Once a year, just before the start of the New Year, the Ferrari Consulting and Research Group and the Supply Chain Matters Blog provide our series of predictions for the coming year. These predictions are provided in the spirit of advising supply chain organizations in setting management agenda for the year ahead, as well as helping our readers and clients to prepare their supply chain management teams in establishing programs, initiatives and educational agendas for the upcoming New Year.
In Part One of this series, we unveiled the methodology and complete listing of our 2014 predictions.
Part Two of this series summarized Prediction One related on what to expect in the global economy and Prediction Two, what to expect in procurement costs.
Part Three of the series summarized Predictions Three, continued momentum associated with the resurgence in U.S. and North America production, and Prediction Four, talent recruitment and retention as a continued challenge.
Part Four addressed some unique industry specific supply chain challenges in 2014.
Part Five predicted increased implications regarding current supply chain social responsibility strategies and practices.
In this Part Six commentary, we move on to the implications of increased supply chain risk.
Prediction Seven: Increased Dimensions of Supply Chain Risk and Major Disruption will Further Impact Global Sourcing Strategies
Since our inception in 2008 as both a supply chain social media based educational forum and industry analyst anchored consulting firm, we have continually raised awareness to the increased occurrence of major supply chain disruption and risk.

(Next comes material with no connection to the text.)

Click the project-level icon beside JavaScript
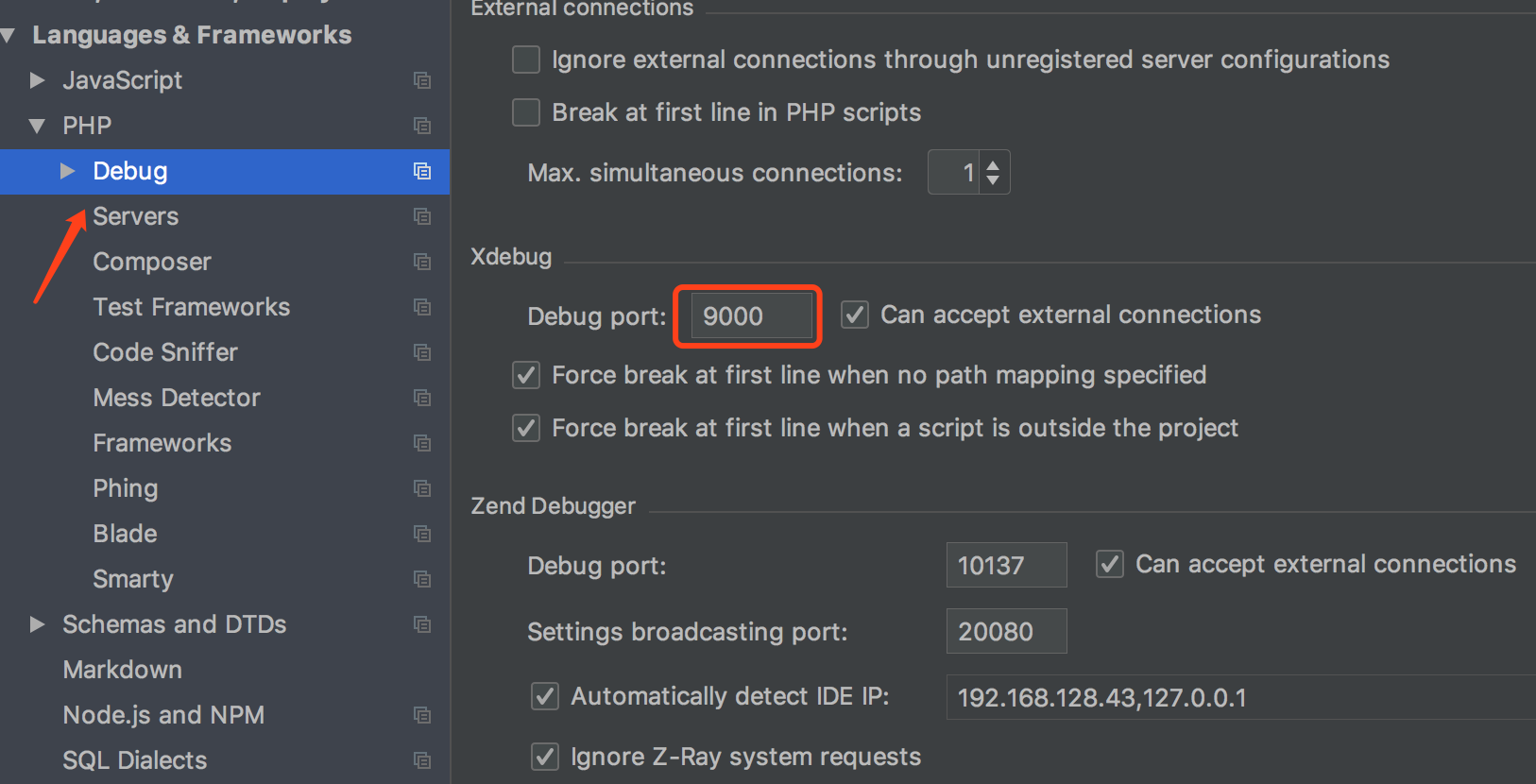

Industry supply chains encountered the brute reality of such risks in the year 2011, with the industry supply chain effects of both the devastating earthquake and tsunami that struck areas of Northern Japan and the widespread floods in Thailand that impacted multiple production facilities.
Supply Chain Matters has moved to many other post 2011 commentaries addressing areas of increased risk and their potential implications to business performance. In the area of extraordinary climatic events, each passing year brings an unfortunate new meaning definition of historic magnitudes of storms. In 2013 alone, the world witnessed one of the largest and most destructive typhoons, which struck the Philippines. Across the U.S. Midwest, records were shattered in regards to the most powerful tornadoes ever recorded that brought associated destruction and loss of life. Risk also escalated in the occurrence of natural disasters including more powerful and frequent earthquake events, some of which have occurred in key component supply regions such as Taiwan.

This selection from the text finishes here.